Eating healthy may not be as convenient as buying pre-packaged meals, but it sure is worth the extra time and effort. A recipe doesn't have to contain 25 exotic ingredients to be healthy, either -- toning it down and simplifying makes healthy cooking much easier. In many cases, five ingredients are all you need to create fresh, healthy meals that will leave you satisfied. The basic premise is to include all of the food groups throughout the day, and eat foods as close to their natural state as possible.
Breakfast
Nutritionist Harley Pasternak recommends filling an egg white omelet with broccoli and nonfat cheese, adding a dash of low-sodium seasoning, and eating it with four slices of whole-grain toast. Top a bowl of oatmeal with strawberries, blueberries, walnuts and low-fat milk for a hearty meal with an antioxidant boost, or mix up a fruit salad with bananas, apples, pears, mango and pineapple for a tropically refreshing start to the day.
Lunch
Make a salad with mixed greens and red onion, and top it with pecans, chicken breast and a low-fat berry dressing. Alternatively, mix up a batch of soup using chicken broth, stewed tomatoes, mushrooms, cannellini beans and turkey breast, and package it into serving-size containers so you can just grab it and go. A heartier option is to combine orzo, asparagus, salmon and red onion, and top it with a lemon-dill vinaigrette for a dish that can be eaten hot or cold.
Dinner
Nutritionist Melanie Thomassian bakes fish fillets with olive oil, lemon juice, fresh dill and black pepper for a quick meal that's ready for the oven in five minutes. You may also choose to layer lasagna noodles with low-fat ricotta, spinach, onion and garlic to go vegetarian for a night.

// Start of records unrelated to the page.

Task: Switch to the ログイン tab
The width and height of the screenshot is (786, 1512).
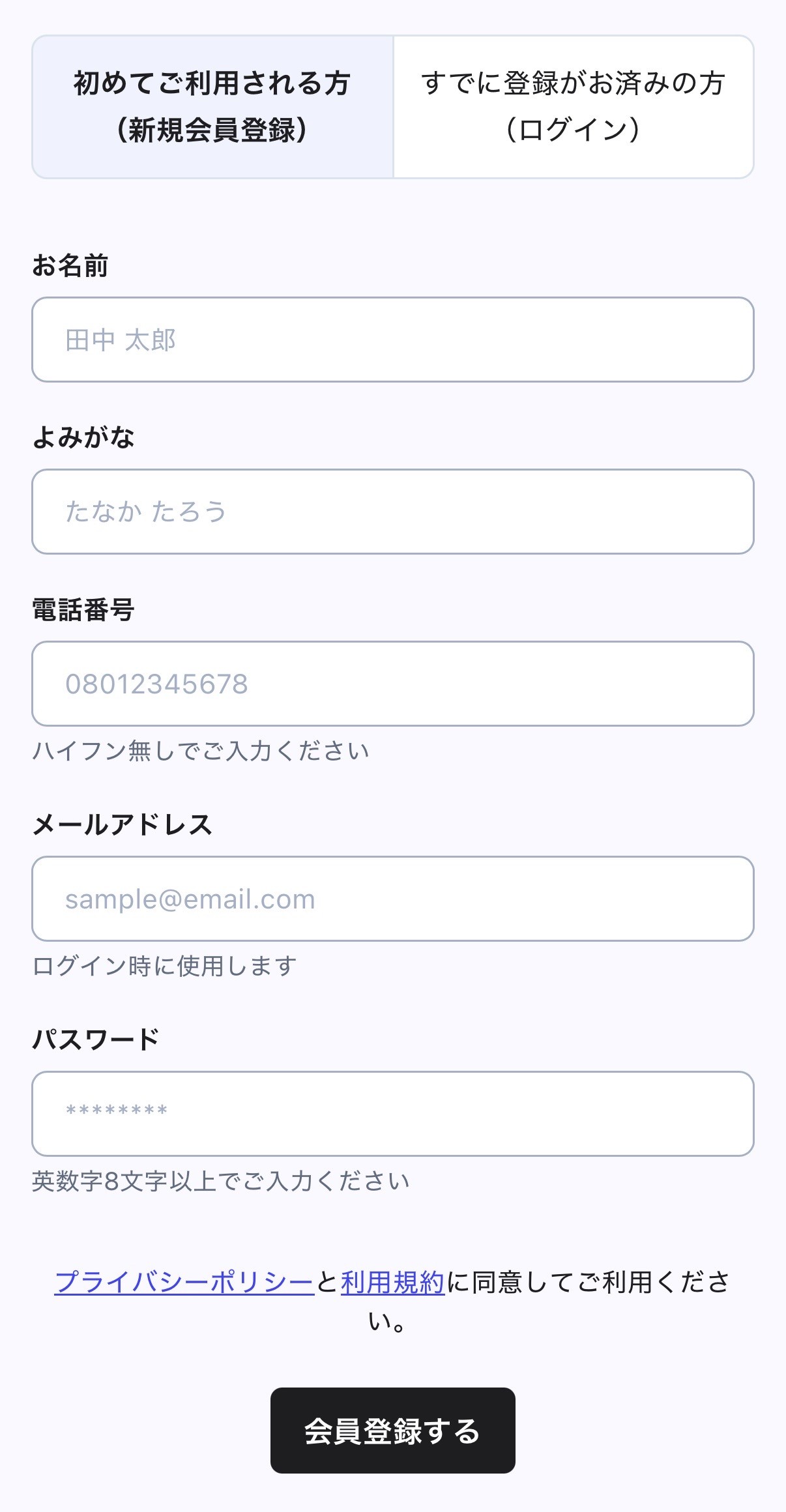Action: point(574,107)
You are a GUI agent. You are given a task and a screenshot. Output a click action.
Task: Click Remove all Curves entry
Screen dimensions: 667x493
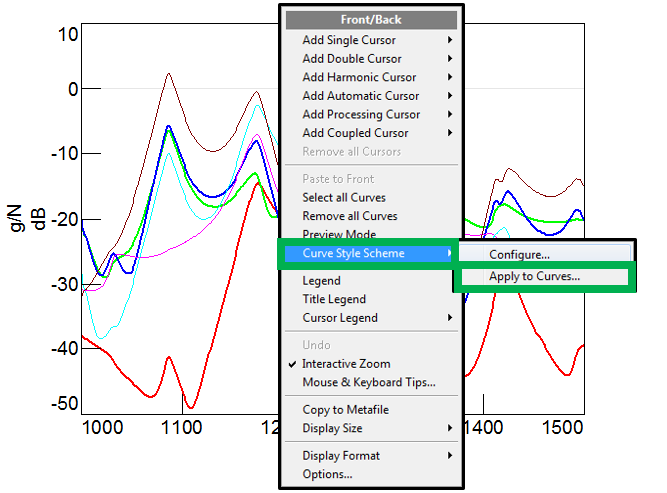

Try an exotic recipe -- marinate chicken breasts in yogurt and curry powder, then grill and serve with brown rice and cucumber slices.
Snacks
Combine drained chickpeas, olive oil, lemon juice and garlic in a blender to make hummus and serve it with carrot sticks or other fresh veggies, or blend Greek yogurt, fat-free sour cream, seeded cucumber, dill and white pepper for a cooler, more refreshing vegetable dip. Chop tomatoes, onions, garlic, peppers and cilantro to make a salsa that you can use as a dip or a topping, or mix rolled oats, crisp rice, almond slivers, flax seed and honey and bake until crispy for homemade granola bars.